Segment Open

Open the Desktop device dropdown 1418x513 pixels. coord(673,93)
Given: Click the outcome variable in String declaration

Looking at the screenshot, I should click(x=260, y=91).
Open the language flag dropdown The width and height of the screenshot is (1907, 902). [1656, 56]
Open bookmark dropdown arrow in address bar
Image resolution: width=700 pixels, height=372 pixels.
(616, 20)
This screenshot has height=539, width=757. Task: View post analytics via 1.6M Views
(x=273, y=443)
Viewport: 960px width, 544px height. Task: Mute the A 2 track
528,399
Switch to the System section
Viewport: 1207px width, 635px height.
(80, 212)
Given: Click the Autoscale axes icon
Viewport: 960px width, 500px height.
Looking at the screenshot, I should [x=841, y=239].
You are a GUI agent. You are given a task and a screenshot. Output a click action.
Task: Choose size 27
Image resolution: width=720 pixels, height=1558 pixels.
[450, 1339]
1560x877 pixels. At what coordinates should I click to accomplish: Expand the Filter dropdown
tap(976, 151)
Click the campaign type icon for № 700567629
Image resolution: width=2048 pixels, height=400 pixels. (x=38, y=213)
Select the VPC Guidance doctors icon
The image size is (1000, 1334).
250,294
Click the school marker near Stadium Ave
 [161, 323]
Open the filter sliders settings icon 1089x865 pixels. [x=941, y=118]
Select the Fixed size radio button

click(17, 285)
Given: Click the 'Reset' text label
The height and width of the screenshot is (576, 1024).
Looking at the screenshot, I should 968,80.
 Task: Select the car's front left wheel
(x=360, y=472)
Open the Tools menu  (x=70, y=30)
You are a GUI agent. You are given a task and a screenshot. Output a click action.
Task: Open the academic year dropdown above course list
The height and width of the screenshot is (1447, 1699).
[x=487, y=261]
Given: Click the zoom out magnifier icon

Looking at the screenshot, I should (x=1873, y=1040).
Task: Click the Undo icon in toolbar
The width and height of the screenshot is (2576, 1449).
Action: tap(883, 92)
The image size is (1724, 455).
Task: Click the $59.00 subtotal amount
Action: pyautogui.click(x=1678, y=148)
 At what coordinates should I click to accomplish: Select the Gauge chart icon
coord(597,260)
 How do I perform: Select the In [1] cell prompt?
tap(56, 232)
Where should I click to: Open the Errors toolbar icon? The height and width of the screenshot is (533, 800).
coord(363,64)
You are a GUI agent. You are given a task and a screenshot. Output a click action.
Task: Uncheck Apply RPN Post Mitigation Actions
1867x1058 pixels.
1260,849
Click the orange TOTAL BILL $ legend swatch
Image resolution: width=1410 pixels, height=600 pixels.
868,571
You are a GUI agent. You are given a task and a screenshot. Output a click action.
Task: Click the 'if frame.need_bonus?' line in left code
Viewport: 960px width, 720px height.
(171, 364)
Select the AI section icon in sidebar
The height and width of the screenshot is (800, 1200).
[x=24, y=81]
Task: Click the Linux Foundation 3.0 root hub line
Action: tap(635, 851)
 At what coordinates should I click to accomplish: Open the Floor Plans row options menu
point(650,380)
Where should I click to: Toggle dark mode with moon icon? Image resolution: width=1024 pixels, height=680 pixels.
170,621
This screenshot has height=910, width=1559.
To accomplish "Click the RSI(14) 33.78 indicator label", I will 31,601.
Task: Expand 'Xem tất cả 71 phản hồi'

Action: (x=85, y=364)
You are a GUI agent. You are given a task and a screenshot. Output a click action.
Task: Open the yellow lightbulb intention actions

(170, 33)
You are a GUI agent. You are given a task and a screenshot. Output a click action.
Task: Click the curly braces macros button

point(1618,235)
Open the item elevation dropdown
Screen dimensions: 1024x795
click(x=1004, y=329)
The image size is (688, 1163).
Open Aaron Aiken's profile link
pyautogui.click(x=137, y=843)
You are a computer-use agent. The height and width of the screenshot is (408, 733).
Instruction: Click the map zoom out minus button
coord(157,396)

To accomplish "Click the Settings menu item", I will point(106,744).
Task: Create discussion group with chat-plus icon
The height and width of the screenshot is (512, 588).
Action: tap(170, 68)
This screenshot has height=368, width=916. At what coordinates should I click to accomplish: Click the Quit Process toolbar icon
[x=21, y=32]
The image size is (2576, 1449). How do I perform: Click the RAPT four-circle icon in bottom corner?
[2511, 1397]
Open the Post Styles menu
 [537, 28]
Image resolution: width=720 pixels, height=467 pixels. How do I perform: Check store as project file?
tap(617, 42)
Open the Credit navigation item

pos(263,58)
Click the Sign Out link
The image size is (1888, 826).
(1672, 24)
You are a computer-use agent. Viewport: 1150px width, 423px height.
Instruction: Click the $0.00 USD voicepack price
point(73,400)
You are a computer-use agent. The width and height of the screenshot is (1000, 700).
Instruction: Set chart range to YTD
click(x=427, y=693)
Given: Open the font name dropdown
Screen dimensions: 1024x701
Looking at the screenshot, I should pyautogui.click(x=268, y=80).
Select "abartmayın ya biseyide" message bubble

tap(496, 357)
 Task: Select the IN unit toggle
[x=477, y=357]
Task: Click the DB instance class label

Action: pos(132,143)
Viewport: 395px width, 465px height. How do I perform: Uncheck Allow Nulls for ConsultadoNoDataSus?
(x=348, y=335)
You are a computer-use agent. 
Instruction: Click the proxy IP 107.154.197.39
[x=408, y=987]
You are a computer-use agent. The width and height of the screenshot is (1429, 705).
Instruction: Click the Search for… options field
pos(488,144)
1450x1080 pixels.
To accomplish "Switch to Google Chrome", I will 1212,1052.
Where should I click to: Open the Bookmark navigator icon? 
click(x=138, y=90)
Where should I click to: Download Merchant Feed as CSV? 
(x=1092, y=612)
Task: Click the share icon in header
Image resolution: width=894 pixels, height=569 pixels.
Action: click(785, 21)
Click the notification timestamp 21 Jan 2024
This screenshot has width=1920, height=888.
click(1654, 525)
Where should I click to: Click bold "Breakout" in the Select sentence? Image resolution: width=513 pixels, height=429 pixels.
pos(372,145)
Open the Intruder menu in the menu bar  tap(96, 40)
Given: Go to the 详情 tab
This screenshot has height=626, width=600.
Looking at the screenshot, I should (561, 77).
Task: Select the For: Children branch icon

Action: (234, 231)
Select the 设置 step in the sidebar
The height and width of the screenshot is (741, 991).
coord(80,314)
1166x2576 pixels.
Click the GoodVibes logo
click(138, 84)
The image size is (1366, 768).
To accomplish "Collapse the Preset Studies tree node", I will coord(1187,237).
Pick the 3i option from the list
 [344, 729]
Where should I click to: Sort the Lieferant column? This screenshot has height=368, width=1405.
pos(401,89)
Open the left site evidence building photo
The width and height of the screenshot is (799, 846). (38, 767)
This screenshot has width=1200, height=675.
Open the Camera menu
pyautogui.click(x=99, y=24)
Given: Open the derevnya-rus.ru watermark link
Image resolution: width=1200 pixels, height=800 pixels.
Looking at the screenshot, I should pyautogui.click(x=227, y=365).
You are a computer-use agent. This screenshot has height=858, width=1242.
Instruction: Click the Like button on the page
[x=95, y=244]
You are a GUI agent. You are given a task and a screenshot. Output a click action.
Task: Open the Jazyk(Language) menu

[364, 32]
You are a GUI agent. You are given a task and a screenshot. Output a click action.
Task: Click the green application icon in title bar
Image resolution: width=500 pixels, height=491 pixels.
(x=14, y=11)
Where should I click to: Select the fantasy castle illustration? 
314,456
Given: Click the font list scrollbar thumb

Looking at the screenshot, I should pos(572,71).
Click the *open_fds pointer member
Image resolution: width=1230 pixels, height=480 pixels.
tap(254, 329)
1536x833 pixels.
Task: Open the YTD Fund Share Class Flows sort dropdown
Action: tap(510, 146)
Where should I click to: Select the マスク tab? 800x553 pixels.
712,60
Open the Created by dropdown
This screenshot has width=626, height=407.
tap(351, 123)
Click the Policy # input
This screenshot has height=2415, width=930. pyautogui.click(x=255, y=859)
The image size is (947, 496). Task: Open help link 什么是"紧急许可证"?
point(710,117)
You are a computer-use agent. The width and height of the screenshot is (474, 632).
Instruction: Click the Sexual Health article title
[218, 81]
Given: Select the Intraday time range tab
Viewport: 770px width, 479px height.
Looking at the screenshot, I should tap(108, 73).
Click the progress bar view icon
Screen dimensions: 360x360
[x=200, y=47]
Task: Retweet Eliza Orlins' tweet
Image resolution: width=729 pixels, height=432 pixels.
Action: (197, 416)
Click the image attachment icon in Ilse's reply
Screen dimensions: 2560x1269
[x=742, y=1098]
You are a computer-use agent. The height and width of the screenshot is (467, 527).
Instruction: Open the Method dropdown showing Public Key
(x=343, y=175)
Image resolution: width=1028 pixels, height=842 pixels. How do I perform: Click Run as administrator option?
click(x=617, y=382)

Segment Closed

• PROBLEM TO WORK ON
Your answer must be a single number: how many lines in this listing hold the string "will"? Please add nothing else.

• EXPECTED ANSWER
4